_ACTIVITY:_
Beginning with the line that holds "This screenshot has height=747, width=560." and ending with the last line of the entries, please output each line exactly, apart from any pictures.
*** SUPPLIED RECORDS ***
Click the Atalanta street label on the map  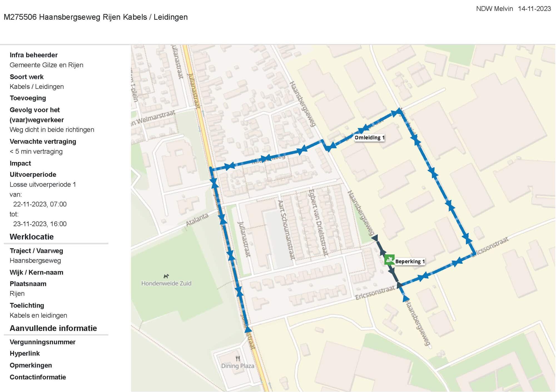coord(197,219)
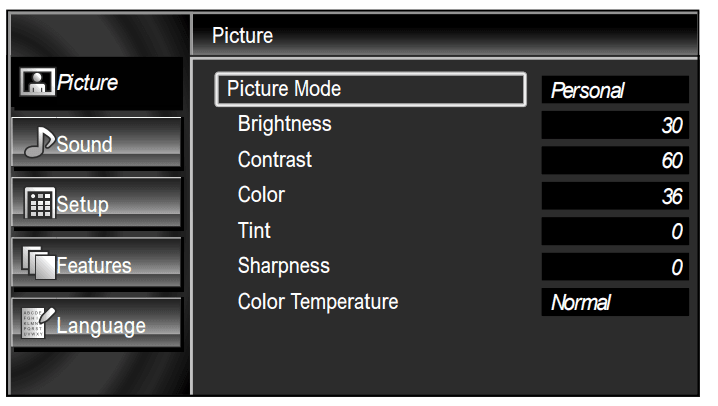Change the Personal picture mode value
Image resolution: width=718 pixels, height=406 pixels.
[x=614, y=90]

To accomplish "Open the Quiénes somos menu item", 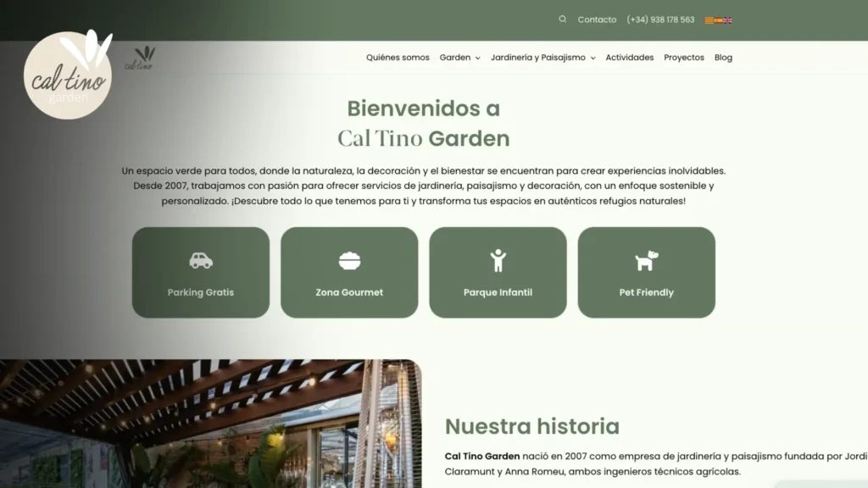I will [398, 58].
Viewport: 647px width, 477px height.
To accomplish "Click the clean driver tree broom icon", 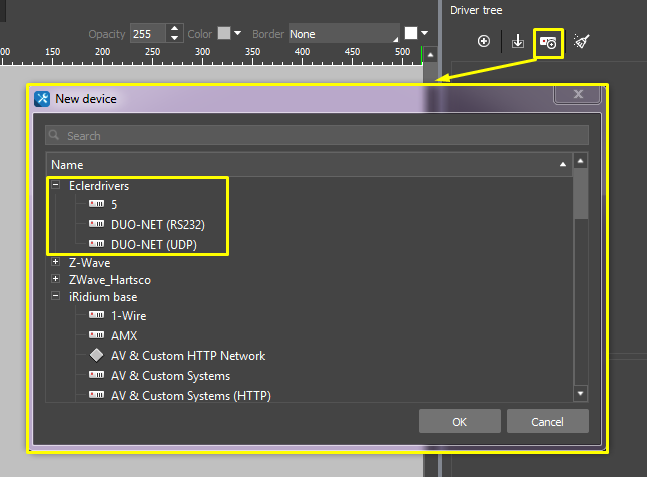I will 581,41.
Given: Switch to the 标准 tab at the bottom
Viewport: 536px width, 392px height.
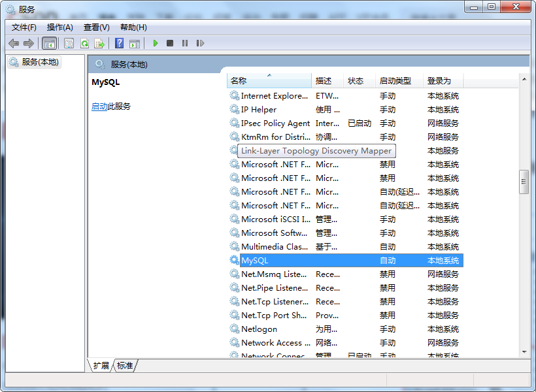Looking at the screenshot, I should pos(124,366).
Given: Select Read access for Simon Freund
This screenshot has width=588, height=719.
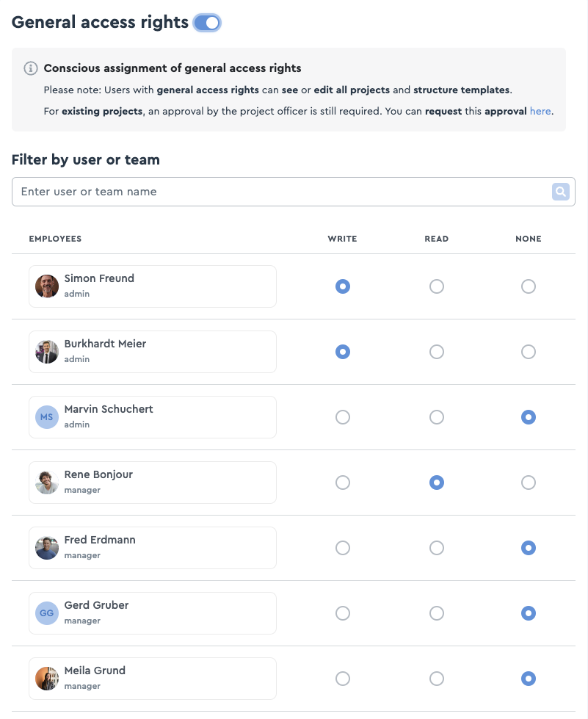Looking at the screenshot, I should tap(436, 286).
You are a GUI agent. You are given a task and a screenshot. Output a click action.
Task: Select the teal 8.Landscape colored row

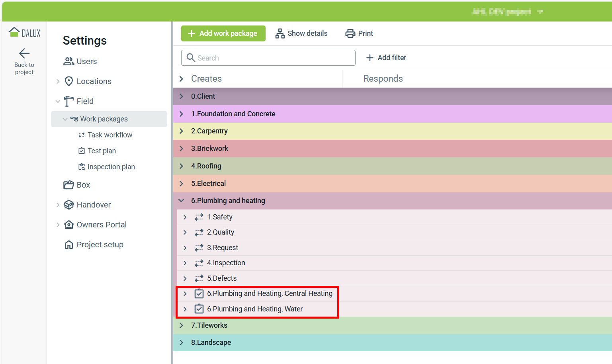tap(393, 342)
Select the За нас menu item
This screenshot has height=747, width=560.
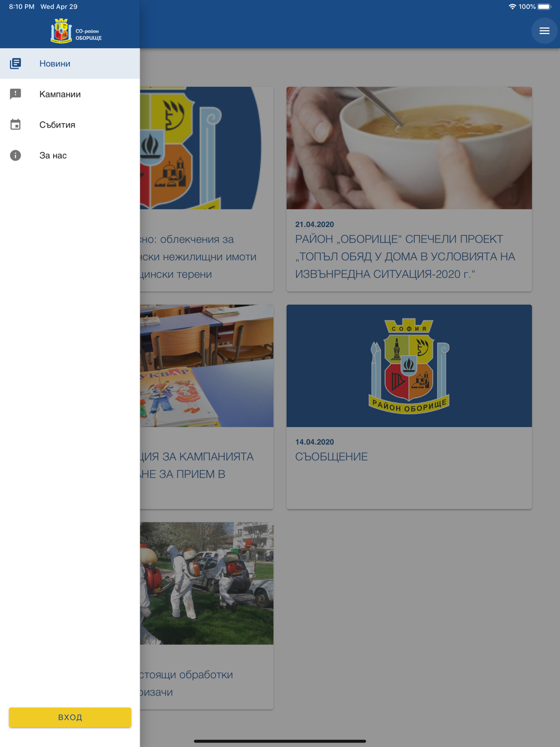click(x=70, y=155)
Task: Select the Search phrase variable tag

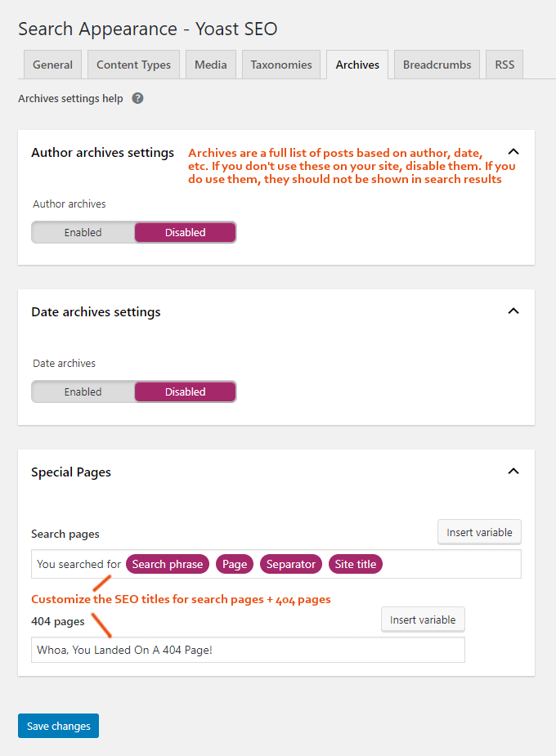Action: [x=167, y=564]
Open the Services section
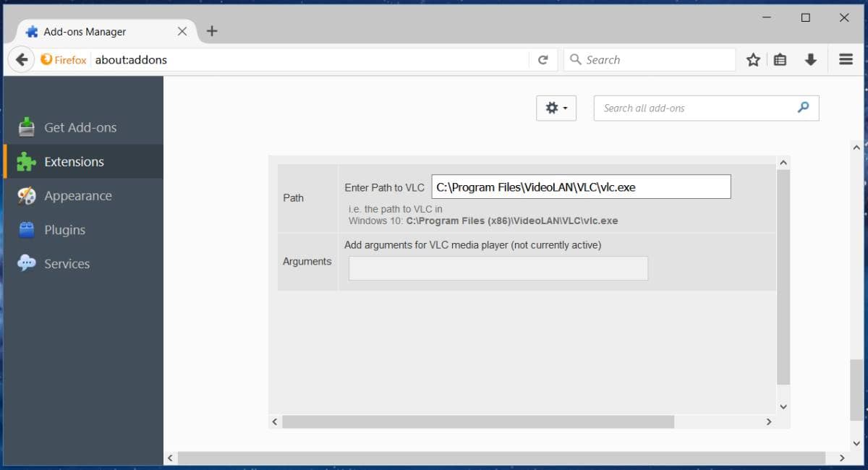868x470 pixels. (x=67, y=263)
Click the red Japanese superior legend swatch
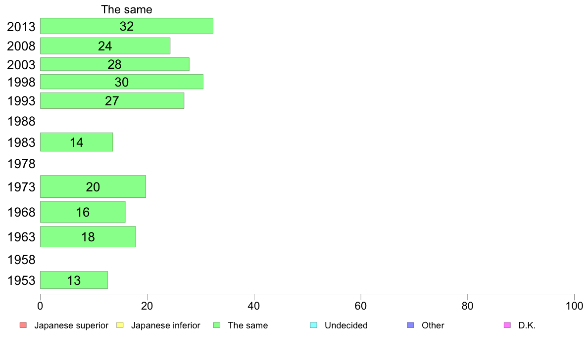Viewport: 588px width, 364px height. tap(23, 325)
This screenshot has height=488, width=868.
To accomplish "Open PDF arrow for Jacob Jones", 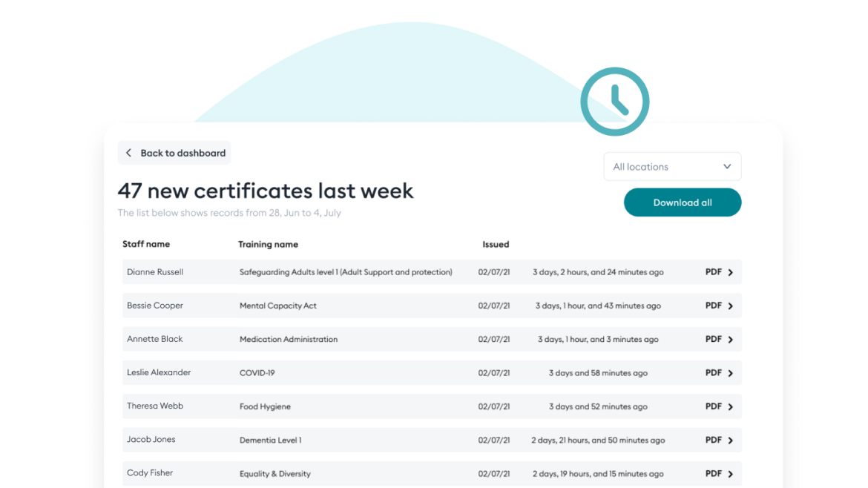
*** End of SUPPLIED RECORDS ***
_EXERCISE ANSWER:_
This screenshot has height=747, width=560.
click(x=70, y=155)
Task: Select the Search phrase variable tag

Action: [x=167, y=564]
Open the Services section
868x470 pixels. (x=67, y=263)
Click the red Japanese superior legend swatch
Viewport: 588px width, 364px height. tap(23, 325)
This screenshot has height=488, width=868.
To accomplish "Open PDF arrow for Jacob Jones", 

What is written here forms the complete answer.